A 2015 report by the Independent Police Complaints Commission (now the Independent Office for Police Conduct) said it found suggestions that senior South Yorkshire police officers later acknowledged there was evidence of perjury, and in effect covered it up.

The IPCC referred to a note regarding the force’s 1991 settlement of a civil claim, paying 39 miners £425,000 compensation but with no admission of liability. “The note also raises further doubts about the ethical standards and complicity of officers high up in [South Yorkshire police],” the report said.

What form will the inquiry take?

The inquiry will be a panel of relevant experts, chaired by Pete Wilcox, the bishop of Sheffield. This builds on the pioneering Hillsborough Independent Panel (HIP), chaired by the then bishop of Liverpool, James Jones. Unlike that panel, the Orgreave inquiry will be statutory, which means it has powers to compel people to provide information. Wilcox will develop the terms of reference, format and panel membership in consultation with the Home Office. He said that he expects the panel to begin its work this autumn.

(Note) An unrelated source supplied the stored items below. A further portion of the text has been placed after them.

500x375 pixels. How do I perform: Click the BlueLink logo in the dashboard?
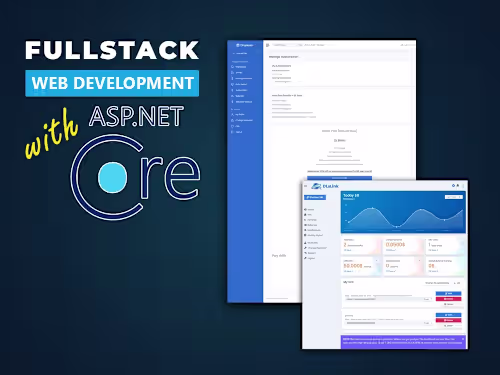coord(325,186)
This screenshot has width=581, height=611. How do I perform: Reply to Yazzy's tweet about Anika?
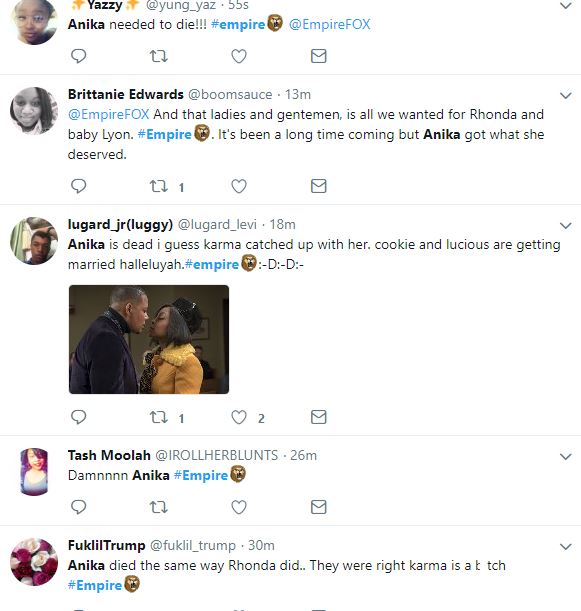(78, 56)
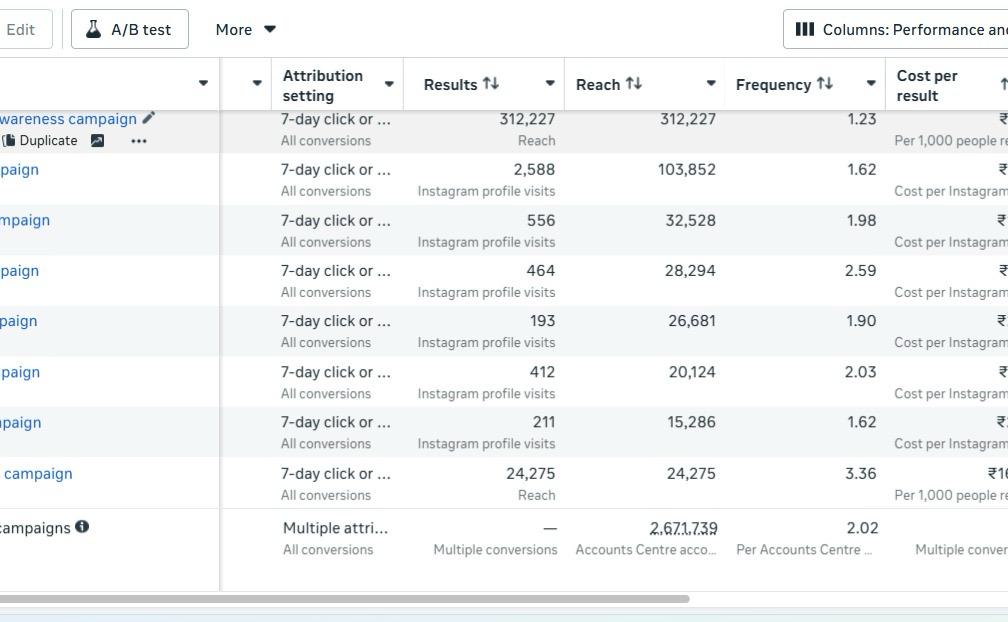1008x622 pixels.
Task: Open the Reach column dropdown arrow
Action: pos(711,84)
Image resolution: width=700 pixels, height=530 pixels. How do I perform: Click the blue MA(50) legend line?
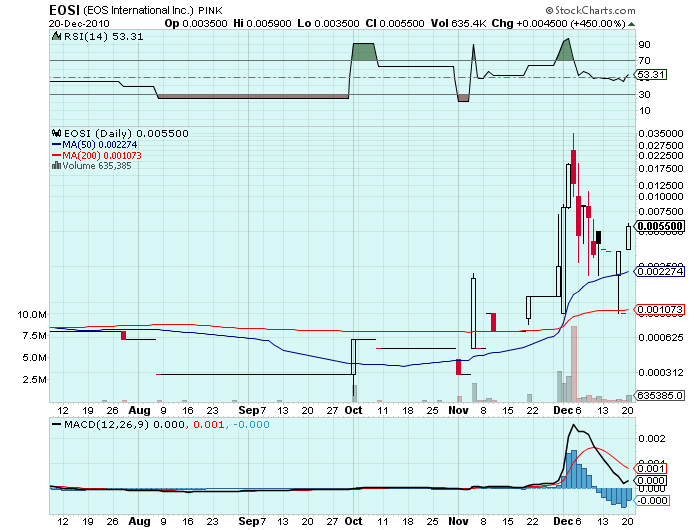tap(55, 145)
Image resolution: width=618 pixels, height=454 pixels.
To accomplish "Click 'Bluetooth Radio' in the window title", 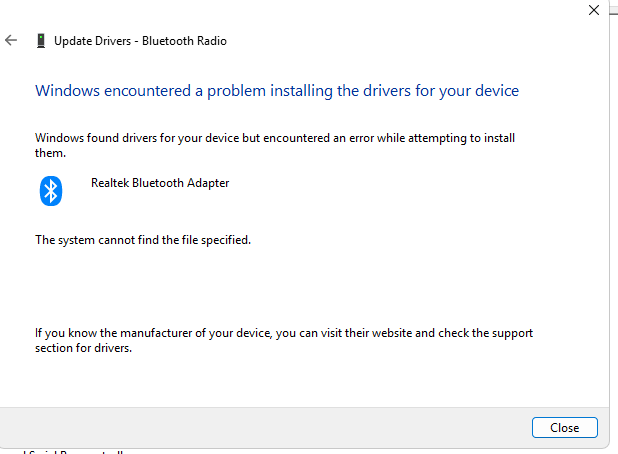I will click(x=185, y=41).
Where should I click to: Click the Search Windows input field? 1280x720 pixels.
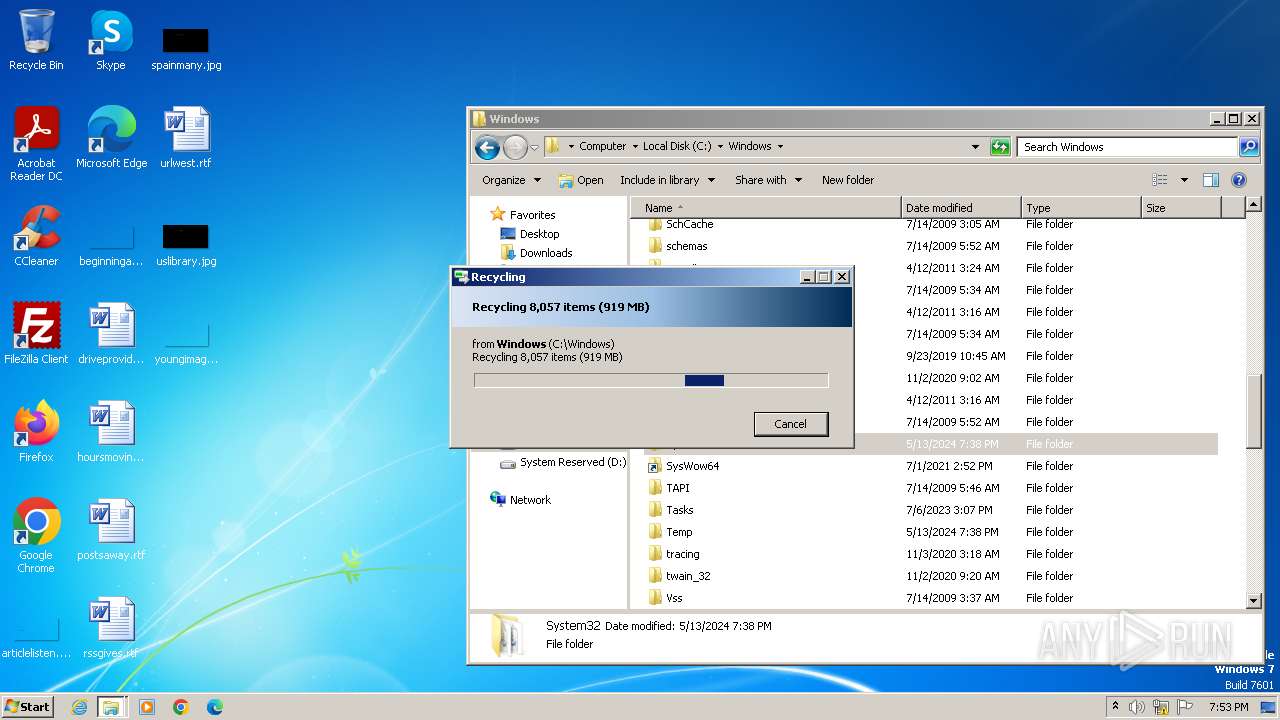click(x=1127, y=147)
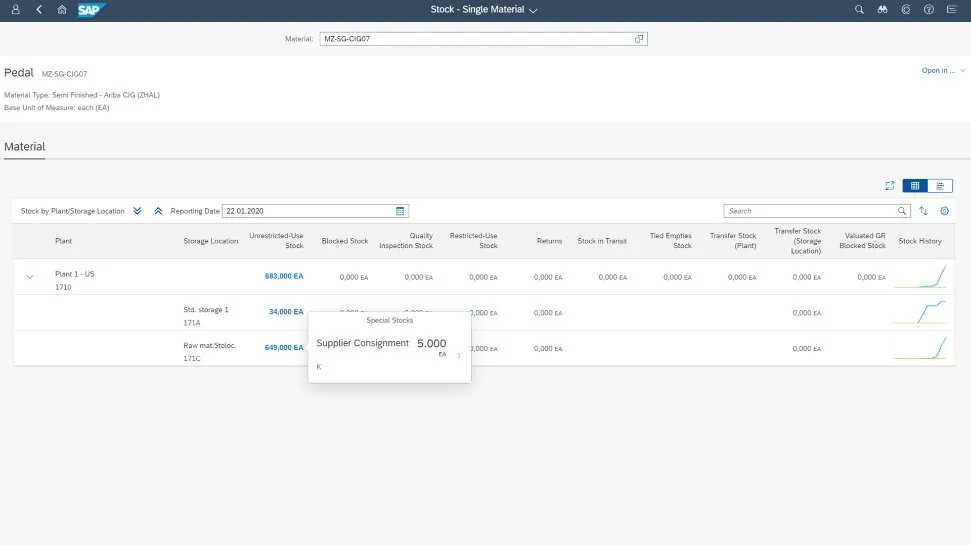
Task: Click the home icon in header
Action: click(x=62, y=9)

After it emerged last month that Northumbria police had destroyed their documents relating to Orgreave, Cooper, now the home secretary, said she has written to all police forces believed to have relevant records, saying they must be preserved.

What is the likely outcome?

The inquiry may follow the model of the HIP, which considered only documentary evidence and did not hold hearings where witnesses such as retired police officers would be questioned in person. It is presumed the Orgreave inquiry will produce a report that will seek to illuminate the full truth of the police operation and prosecutions.

Campaigners also hope that it will help redress the broader historical narrative, the negative portrayal of the miners in large sections of the media, and prime minister Margaret Thatcher labelling them “the enemy within”, while her government fully supported the police.

Given the four decades since these traumatic events of the 1980s, it appears unlikely anybody could be prosecuted, whatever the inquiry finds. But Cooper did not rule it out, saying she could not pre-empt the inquiry’s findings, or any outcome.